Breast Cancer Prevention Drug Linked to Bone Loss

Exemestane increases bone loss despite calcium and vitamin D supplementation

TUESDAY, Feb. 7 (HealthDay News) -- Postmenopausal women receiving the aromatase inhibitor exemestane to prevent breast cancer are more likely to have bone loss, according to a study published online Feb. 7 in The Lancet Oncology.

Angela M. Cheung, M.D., from the University Health Network in Toronto, and colleagues analyzed bone mineral density (BMD) data from 351 postmenopausal women (median age, 61.3 years) who had been randomized to receive placebo or exemestane as part of a breast cancer prevention clinical trial.
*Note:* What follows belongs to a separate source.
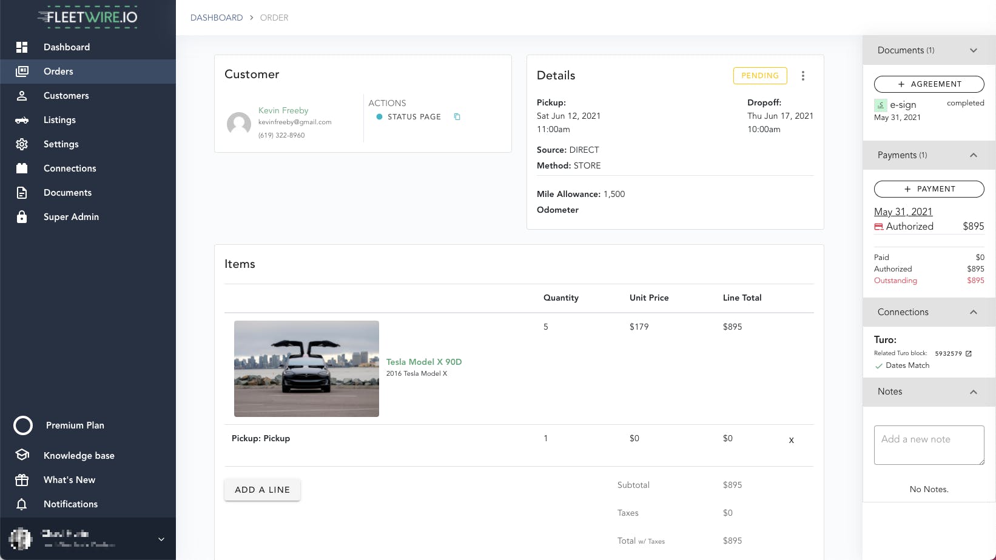Click the PAYMENT button to add payment
The image size is (996, 560).
(929, 188)
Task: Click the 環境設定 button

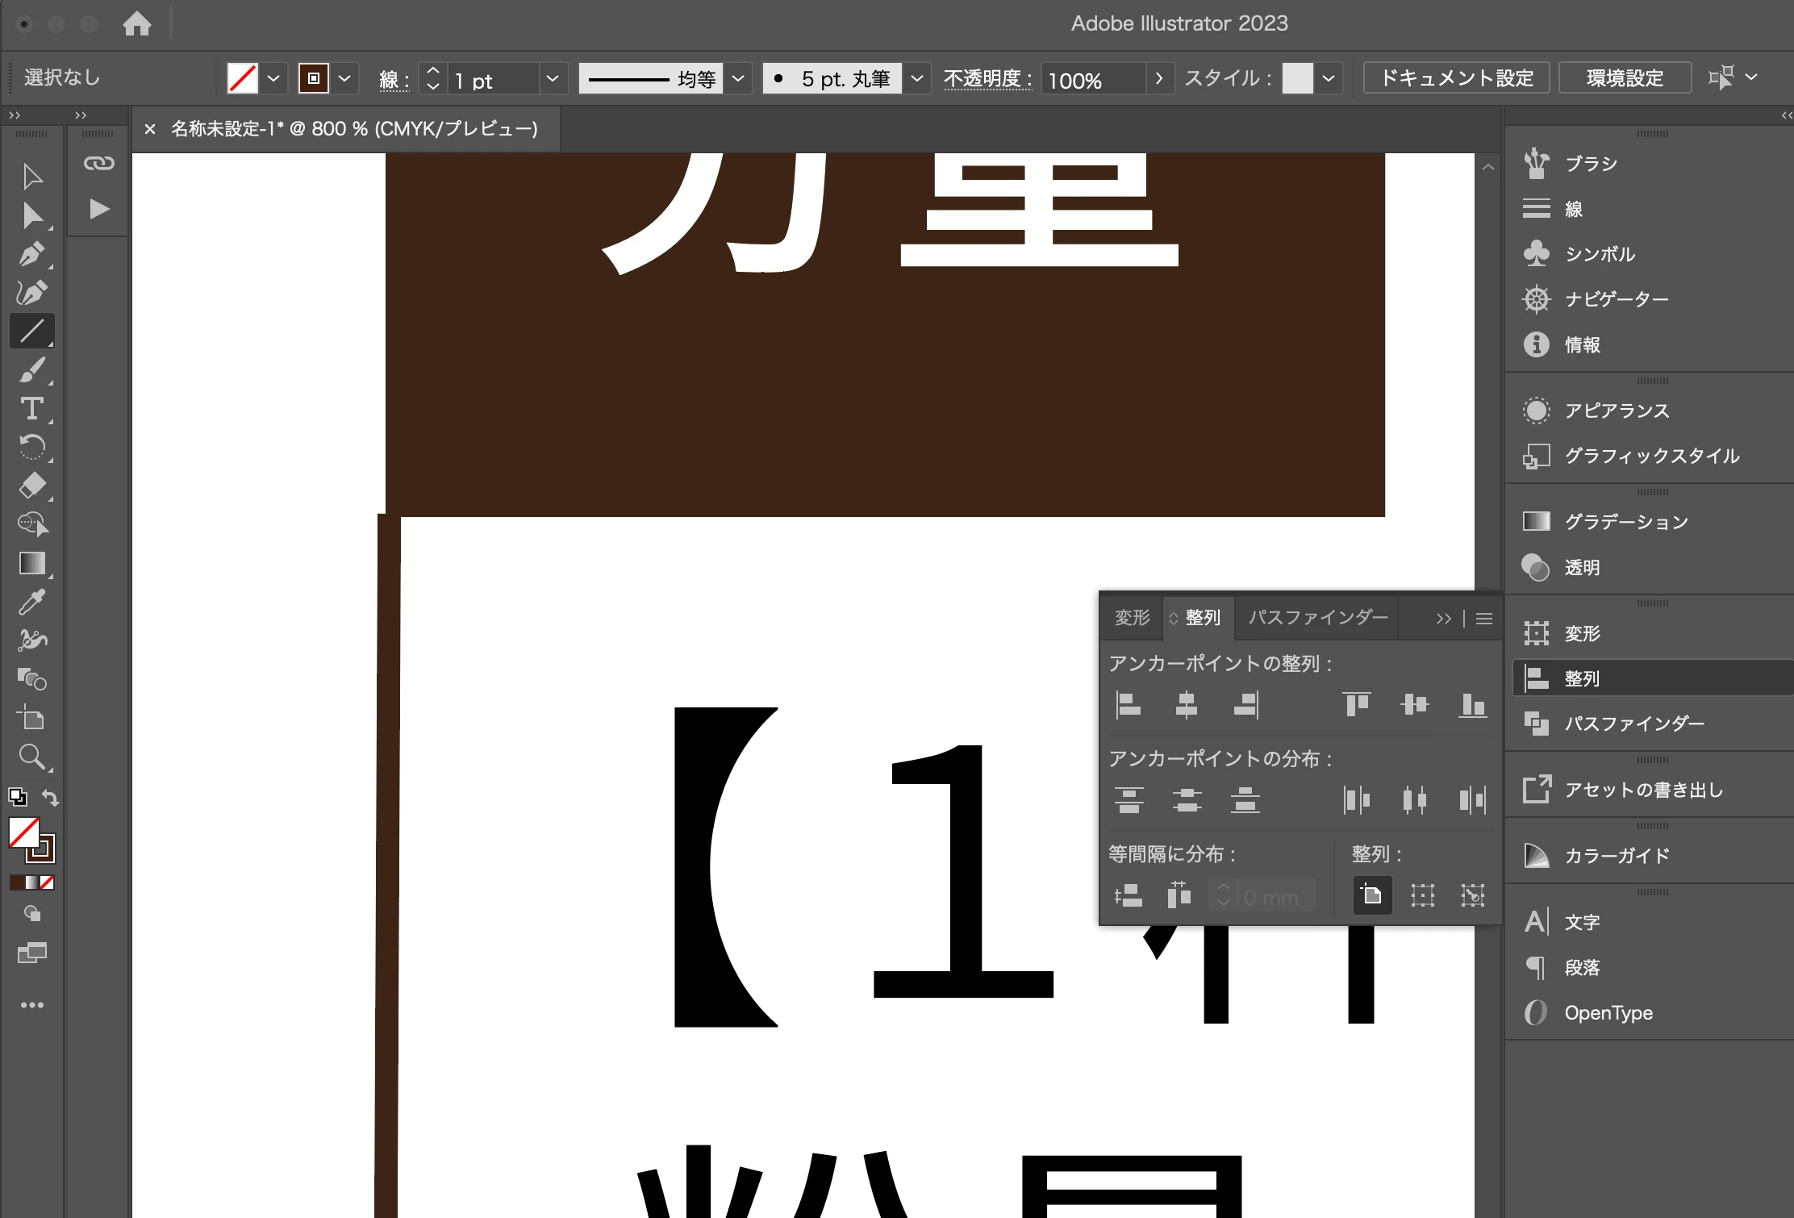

After two years, the researchers found that, at the distal radius, total volumetric BMD and cortical thickness fell significantly more in women receiving exemestane compared with placebo (mean loss, 6.1 versus 1.8 percent and 7.9 versus 1.1 percent, respectively). Similar results were observed at the distal tibia (mean loss, 5.0 versus 1.3 percent and 7.6 versus 0.7 percent, respectively). Areal BMD also fell significantly more in the exemestane group at the lumbar spine, total hip, and femoral neck.

"Two years of treatment with exemestane worsens age-related bone loss in postmenopausal women despite calcium and vitamin D supplementation," Cheung and colleagues conclude. "To assess the effect of our findings on fracture risk, long-term follow-up is needed."